Today, KPMG made a worrying announcement – New Zealand agriculture has “as little as five years before underdeveloped agricultural regions such as South America, Western China and Central Asia’s large scale intensive farming practices erode New Zealand’s cost advantage in producing bulk”.
Not for the first time, it is a warning that our reliance on bulk commodities will be undermined by places that can do it cheaper. Add to that, is that a number of NZ companies are making a good living selling our efficient farming practices around the world. And add to that the fact that the Chinese and others are really adept at taking existing technology and improving on it (do we really think agriculture is going to be the exception?) and our bulk commodity trade looks really serious in the medium-long term – undermined by efficient farm practices combined with cheaper labour costs.
Yes, as John Key and others note, there is a growing demand for food and protein out there. But there is also an increasing supply.
Two possibilities may maintin our edge. One is branding – NZ’s clean, green image – that distinguishes us from other factory farmed, less high quality products from elsewhere. The other is the development of high end processed products from our commodities that we develop through our R&D.
Currently the bulk of our R&D in the agricultural sector, for example, goes towards improving farm output.
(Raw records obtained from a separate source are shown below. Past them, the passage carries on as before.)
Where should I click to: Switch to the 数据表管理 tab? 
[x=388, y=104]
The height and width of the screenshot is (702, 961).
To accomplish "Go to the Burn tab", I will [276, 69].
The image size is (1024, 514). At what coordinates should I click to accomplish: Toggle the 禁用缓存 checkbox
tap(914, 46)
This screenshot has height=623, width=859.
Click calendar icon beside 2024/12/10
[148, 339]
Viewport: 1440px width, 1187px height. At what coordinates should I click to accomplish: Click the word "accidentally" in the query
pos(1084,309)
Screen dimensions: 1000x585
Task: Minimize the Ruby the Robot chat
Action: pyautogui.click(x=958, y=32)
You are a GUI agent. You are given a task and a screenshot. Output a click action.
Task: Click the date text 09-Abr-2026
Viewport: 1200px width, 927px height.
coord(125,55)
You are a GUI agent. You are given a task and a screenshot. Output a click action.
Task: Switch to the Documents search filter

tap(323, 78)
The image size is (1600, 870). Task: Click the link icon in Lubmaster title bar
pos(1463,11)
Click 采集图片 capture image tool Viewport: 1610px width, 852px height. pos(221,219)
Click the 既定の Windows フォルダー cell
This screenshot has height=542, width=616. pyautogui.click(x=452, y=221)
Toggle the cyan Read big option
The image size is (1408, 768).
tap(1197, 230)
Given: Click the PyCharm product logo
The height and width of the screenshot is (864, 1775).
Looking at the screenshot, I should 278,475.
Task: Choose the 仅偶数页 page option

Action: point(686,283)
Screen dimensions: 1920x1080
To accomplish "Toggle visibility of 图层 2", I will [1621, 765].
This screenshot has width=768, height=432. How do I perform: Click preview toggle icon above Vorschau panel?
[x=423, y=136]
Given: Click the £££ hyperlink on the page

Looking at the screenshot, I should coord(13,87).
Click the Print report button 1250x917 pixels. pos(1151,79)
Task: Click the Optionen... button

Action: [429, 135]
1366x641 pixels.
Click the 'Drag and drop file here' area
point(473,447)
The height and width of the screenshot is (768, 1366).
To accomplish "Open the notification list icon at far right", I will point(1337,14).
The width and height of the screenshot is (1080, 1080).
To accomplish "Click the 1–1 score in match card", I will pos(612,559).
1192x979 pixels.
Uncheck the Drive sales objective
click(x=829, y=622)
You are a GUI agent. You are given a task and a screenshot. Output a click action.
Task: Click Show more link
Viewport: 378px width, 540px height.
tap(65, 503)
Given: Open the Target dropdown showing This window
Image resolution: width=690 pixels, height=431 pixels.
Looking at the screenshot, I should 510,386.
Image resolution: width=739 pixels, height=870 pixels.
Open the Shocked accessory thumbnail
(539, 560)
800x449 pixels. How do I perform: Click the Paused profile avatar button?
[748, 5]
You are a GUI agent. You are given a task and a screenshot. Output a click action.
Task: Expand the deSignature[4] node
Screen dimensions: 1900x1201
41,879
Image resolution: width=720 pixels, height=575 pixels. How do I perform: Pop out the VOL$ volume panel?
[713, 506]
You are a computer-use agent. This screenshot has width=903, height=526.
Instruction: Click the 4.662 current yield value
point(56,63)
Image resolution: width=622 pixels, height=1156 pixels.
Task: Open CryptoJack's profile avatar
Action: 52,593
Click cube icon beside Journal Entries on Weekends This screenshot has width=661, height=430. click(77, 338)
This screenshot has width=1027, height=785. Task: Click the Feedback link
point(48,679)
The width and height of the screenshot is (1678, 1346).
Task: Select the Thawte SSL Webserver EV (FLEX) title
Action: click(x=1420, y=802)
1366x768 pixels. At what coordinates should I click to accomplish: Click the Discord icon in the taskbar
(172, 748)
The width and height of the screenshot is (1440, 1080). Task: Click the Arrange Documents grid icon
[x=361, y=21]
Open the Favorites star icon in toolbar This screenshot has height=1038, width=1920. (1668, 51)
While this has made our farmers amongst the most efficient and profitable globally, much of this improved farm technology is open-source. In other words, the product of our publicly funded science can be replicated by others.
Increasing our prosperity means getting smarter. We’ve talked about it for a couple of generations, time to up the R&D around increasing value from our primary products.
Five years, isn’t a very long time. We need bold action.